MOREIRA NETO[22] escreve que, sob o aspecto material, a regulamentação é uma função política, no exercício de ser uma prerrogativa do poder político de impor regras secundárias, em complemento às normas legais, com o objetivo de explicitá-las e de dar-lhes execução, sem que possa definir quaisquer interesses públicos específicos nem, tampouco, criar, modificar ou extinguir direitos subjetivos.

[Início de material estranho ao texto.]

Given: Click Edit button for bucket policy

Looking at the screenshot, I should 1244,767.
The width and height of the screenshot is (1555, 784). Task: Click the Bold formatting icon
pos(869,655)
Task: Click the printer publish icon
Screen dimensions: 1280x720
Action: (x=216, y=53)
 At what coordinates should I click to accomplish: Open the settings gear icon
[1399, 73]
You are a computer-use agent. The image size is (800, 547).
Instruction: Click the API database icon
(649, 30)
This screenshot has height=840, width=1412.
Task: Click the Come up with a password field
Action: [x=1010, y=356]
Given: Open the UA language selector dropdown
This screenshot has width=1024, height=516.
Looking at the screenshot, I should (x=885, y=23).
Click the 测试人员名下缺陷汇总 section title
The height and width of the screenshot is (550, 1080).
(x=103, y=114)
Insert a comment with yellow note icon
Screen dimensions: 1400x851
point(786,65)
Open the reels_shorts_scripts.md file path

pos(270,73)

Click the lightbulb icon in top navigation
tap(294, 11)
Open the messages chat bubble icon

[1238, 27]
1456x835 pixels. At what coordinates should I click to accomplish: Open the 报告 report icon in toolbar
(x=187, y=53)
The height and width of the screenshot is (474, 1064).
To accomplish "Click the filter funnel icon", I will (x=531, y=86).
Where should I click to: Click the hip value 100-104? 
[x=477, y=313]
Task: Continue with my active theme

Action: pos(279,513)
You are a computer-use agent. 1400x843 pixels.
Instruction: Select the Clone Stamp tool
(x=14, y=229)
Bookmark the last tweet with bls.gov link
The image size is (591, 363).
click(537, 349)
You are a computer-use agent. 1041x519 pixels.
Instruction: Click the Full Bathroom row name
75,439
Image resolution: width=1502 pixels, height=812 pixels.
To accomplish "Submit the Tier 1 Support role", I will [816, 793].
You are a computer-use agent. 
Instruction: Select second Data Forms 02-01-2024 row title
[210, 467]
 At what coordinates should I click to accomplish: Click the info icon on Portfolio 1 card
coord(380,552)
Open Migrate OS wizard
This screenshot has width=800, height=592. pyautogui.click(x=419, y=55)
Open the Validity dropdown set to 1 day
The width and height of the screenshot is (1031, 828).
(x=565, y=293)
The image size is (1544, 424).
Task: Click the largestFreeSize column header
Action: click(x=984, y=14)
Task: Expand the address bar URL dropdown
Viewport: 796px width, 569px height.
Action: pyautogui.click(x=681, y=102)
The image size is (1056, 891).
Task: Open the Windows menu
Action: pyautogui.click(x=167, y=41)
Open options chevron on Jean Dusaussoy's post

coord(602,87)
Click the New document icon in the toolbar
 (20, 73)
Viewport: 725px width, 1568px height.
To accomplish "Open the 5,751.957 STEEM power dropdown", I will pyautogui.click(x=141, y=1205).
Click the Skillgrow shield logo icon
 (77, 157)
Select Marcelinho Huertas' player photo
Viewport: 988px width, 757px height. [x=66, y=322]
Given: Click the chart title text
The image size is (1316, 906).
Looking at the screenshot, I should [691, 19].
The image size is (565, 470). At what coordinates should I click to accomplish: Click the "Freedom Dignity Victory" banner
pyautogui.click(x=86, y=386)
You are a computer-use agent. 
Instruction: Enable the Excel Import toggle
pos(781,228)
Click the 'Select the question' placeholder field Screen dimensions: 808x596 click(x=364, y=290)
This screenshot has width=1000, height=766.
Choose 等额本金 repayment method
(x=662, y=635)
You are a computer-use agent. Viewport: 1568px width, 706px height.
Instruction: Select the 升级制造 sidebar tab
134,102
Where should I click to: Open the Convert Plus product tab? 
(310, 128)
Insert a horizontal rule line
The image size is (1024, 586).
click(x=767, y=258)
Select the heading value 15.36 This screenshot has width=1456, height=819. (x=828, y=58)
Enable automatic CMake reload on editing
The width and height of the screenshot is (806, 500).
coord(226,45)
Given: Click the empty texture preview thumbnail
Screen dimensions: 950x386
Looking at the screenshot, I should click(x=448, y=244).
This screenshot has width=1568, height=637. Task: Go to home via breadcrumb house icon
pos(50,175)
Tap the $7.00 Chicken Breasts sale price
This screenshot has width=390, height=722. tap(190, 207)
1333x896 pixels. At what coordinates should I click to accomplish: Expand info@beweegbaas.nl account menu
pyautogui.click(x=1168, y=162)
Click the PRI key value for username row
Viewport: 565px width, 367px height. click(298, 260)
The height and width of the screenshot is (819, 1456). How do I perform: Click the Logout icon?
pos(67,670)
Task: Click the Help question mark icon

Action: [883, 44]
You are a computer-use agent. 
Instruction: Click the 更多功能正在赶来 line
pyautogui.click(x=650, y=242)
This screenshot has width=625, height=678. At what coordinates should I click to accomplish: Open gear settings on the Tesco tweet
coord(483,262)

CARVALHO FILHO[23] explica que existe uma variedade de atos que integram a concepção de poder regulamentar e defende que existem diversos graus de regulamentação, conforme o patamar em que se aloje o regulamentador. Segundo o Autor, os decretos e regulamentos executivos podem ser considerados como atos de regulamentação de primeiro grau; outros atos que a eles se subordinem e que, por sua vez, os regulamentem, evidentemente com maior detalhamento, podem ser qualificados como atos de regulamentação de segundo grau, e assim por diante. CARVALHO FILHO cita como exemplo de regulamentação de segundo grau as instruções expedidas pelos Ministros de Estado, que têm por objetivo regulamentar as leis, decretos e regulamentos.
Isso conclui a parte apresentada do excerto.